The biggest counterparties of Bill Hwang’s Archegos Capital last week discussed ways to limit the market fallout from his collapsing bets on stocks including ViacomCBS, according to four people briefed on the talks, but the effort foundered and paved the way for days of chaotic trading.
Before the troubles at the family office burst into public view at the end of the week, representatives from its trading partners Goldman Sachs, Morgan Stanley, Credit Suisse, UBS and Nomura held a meeting with Archegos to discuss an orderly wind-down of troubled trades.
The banks had each allowed Archegos to take on billions of dollars of exposure to volatile equities through swaps contracts, and Hwang was struggling to deal with margin calls triggered by a plunge in ViacomCBS shares. An orderly wind-down would minimise the market impact and the hit to their own balance sheets as they worked to sell down stakes in companies that Archegos had amassed through the derivatives instruments.
It is unclear whether an understanding was reached but several sources said it was quickly clear that some banks had begun selling to stem their own losses. People familiar with the trading said Credit Suisse and Morgan Stanley both appeared to have unloaded small batches of shares in the market after the meeting.
“It was like a game of chicken,” one person said.
By Friday morning, any hopes of co-ordination had been snuffed out and the floodgates opened when Goldman began pitching global investors on billions of dollars of Archegos-linked stocks. Morgan Stanley joined hours later, and the two sold roughly $19bn in big block trades that day alone, according to the people.
For the prime brokers that had not moved quickly enough, including Credit Suisse and Nomura, the result has been painful. The Japanese lender has warned its losses could reach $2bn. The Swiss bank could face a loss between $3bn and $4bn, the FT has reported.
“The reality is in a fire sale, if you’re not first out the door you’re going to get burned,” said one banker involved. “There’s no honour among banks, [it’s a] question of who blinks first.”
One source familiar with the process said there were attempts to convene again at the weekend, after Friday’s share sales sent the value of Archegos-linked stocks sharply lower, but the idea of halting the sales was not pursued.

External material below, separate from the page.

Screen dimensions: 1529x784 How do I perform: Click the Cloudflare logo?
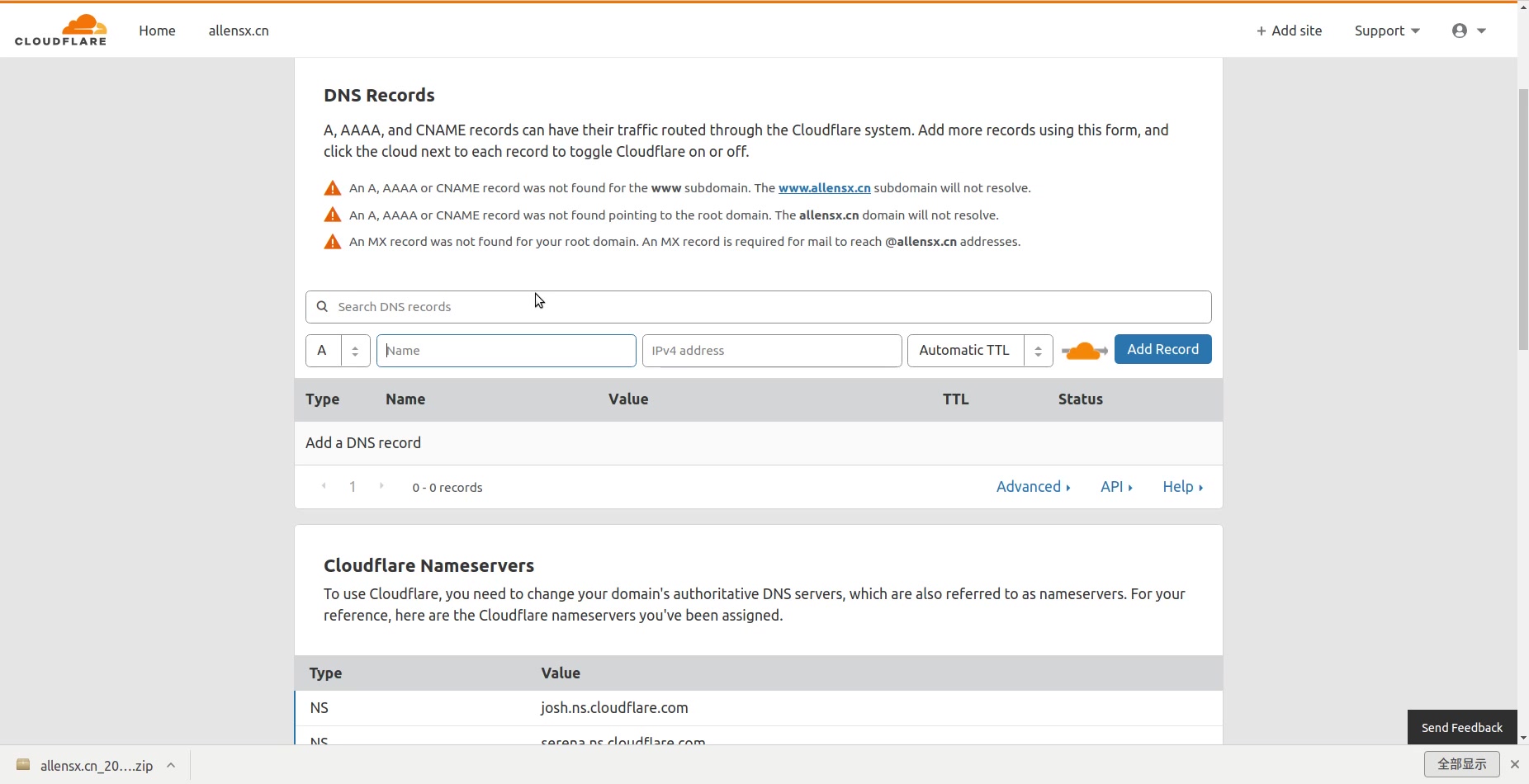61,31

Goldman and Morgan Stanley “were not up for playing ball”, said a source briefed on the interactions. “The idea was to act in concert over the weekend so that we didn’t get to where we are now on Monday but some of the standstill terms put forward weren’t acceptable.”
The trading by Archegos Capital and its prime brokers has reverberated across Wall Street, raising thorny questions over how much leverage banks offered to the family office and how a secretive investor came to amass such large positions under the radar.
Money managers have also been left wondering how much more there is to unwind and whether their own trading books could be affected.
“Goldman will have looked at the situation and . . . made the decision that the first cut is the cheapest. You go first, in these situations, you may not come out best but you definitely do better than the guys who go second and third,” said one Tokyo-based banker.
A person familiar with the matter said the financial impact on Goldman from the trading fracas would be “immaterial”.
Morgan Stanley has found itself at the centre of the storm, since as well as being a prime broker to Archegos it has also provided investment banking services to ViacomCBS. Last week, it helped the media group raise almost $3bn in new equity and convertible debt to fund its nascent streaming business — a significant dilution of existing shareholders that sparked the initial decline in ViacomCBS stock.
Over the weekend, Morgan Stanley disposed of a further $2bn of ViacomCBS stock that it held as a result of derivatives trades such as those with Archegos, traders said.
Other prime brokers are seeking to clear their books as well. Wells Fargo on Monday morning offered 18m ViacomCBS shares worth as much as $846m, people briefed on the matter said.